═════ Extrait choisi ═════

D’un coup de 49.3 nous voici donc arrivé-es au moment de vérité de la bataille de classe commencée il y a près de deux mois. Le moment qui en révèle la signification profonde et qui décide de son issue.
Pour le pouvoir, la chose se présente de façon simple : le coup de force, signal d’une nouvelle escalade répressive, révèle son isolement. Sa réforme s’est d’emblée heurtée à un rejet populaire massif. Malgré les petits arrangements avec une droite traditionnelle elle-même en voie de délitement, il se retrouve minoritaire à l’Assemblée nationale. Macron a fait de cette réforme le pivot de son second mandat, la preuve irréfutable de sa radicalité néolibérale, de sa détermination à briser les résistances d’un peuple qu’il sait « réfractaire ». Elle est devenue la preuve éclatante du caractère structurellement minoritaire de ce bloc social qu’il incarne à perfection, dans son rôle de commis insolent d’une bourgeoisie déchaînée, ivre de revanche sur les concessions auxquelles elle fut contrainte par le passé, digne héritière des Versaillais et du Comité des forges.
Mais le coup de force est aussi le moment de vérité pour son véritable adversaire, la mobilisation de masse portée par le mouvement syndical et la gauche politique. Elle a incontestablement marqué des points (...)

═════ Jeu de données ═════

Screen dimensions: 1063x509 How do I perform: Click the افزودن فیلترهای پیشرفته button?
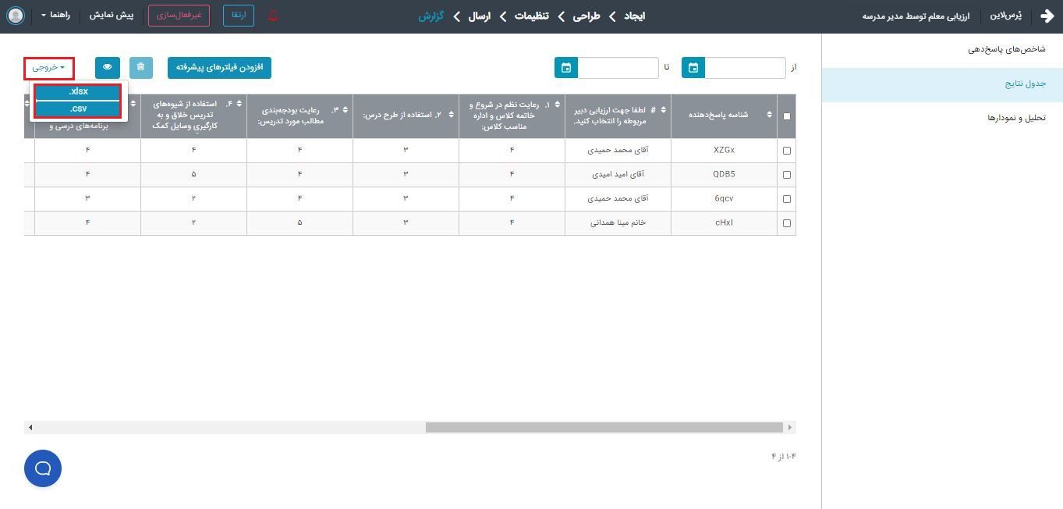pyautogui.click(x=219, y=68)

═════

# Défis:
1 - Recopiez le passage du texte sur le 49.3 qui va de « Pour le pouvoir, la » jusqu'à « Comité des forges. ».
2 - Donnez la suite du texte sur le 49.3 à partir de l'endroit où il s'interrompt.
Les données viennent d'une autre source.

# Réponses attendues:
1 -
Pour le pouvoir, la chose se présente de façon simple : le coup de force, signal d’une nouvelle escalade répressive, révèle son isolement. Sa réforme s’est d’emblée heurtée à un rejet populaire massif. Malgré les petits arrangements avec une droite traditionnelle elle-même en voie de délitement, il se retrouve minoritaire à l’Assemblée nationale. Macron a fait de cette réforme le pivot de son second mandat, la preuve irréfutable de sa radicalité néolibérale, de sa détermination à briser les résistances d’un peuple qu’il sait « réfractaire ». Elle est devenue la preuve éclatante du caractère structurellement minoritaire de ce bloc social qu’il incarne à perfection, dans son rôle de commis insolent d’une bourgeoisie déchaînée, ivre de revanche sur les concessions auxquelles elle fut contrainte par le passé, digne héritière des Versaillais et du Comité des forges.

2 -
Un rapport de forces s’est ainsi construit, dont l’effet s’est fait sentir jusque dans les rangs de la droite bourgeoise. Acculé, le pouvoir n’avait pas d’autre option que de recourir à l’arme ultime que lui offre une constitution tout entière conçue pour bâillonner les moyens d’expression de la volonté populaire jusque dans les procédures dont s’enorgueillissaient naguère les démocraties parlementaires.
Cette fuite en avant autoritaire est lourde de dangers.
Tout d’abord, elle met le mouvement social au pied du mur. (...)
à l’ère néolibérale, la multiplication de « journées d’action » ponctuelles, aussi réussies soient-elles en termes de participation, ne suffit pas à faire céder un gouvernement. Pour cela il faut davantage, en particulier l’action gréviste prolongée, celle qui peut effectivement mettre un pays à l’arrêt.
Il faut pourtant être lucide : dans une situation d’affaiblissement du mouvement ouvrier, de déconcentration des activités productives et de fortes contraintes sur un monde du travail largement atomisé, une telle action est une option difficile, en particulier dans le secteur privé. Le secteur public lui-même a vu son périmètre se réduire, et sa cohésion se disloquer, au fil des privatisations, des restructurations et des « ouvertures à la concurrence ».
Son pouvoir de blocage sur les activités économiques n’est plus le même, tout comme le poids du syndicalisme en son sein. (...)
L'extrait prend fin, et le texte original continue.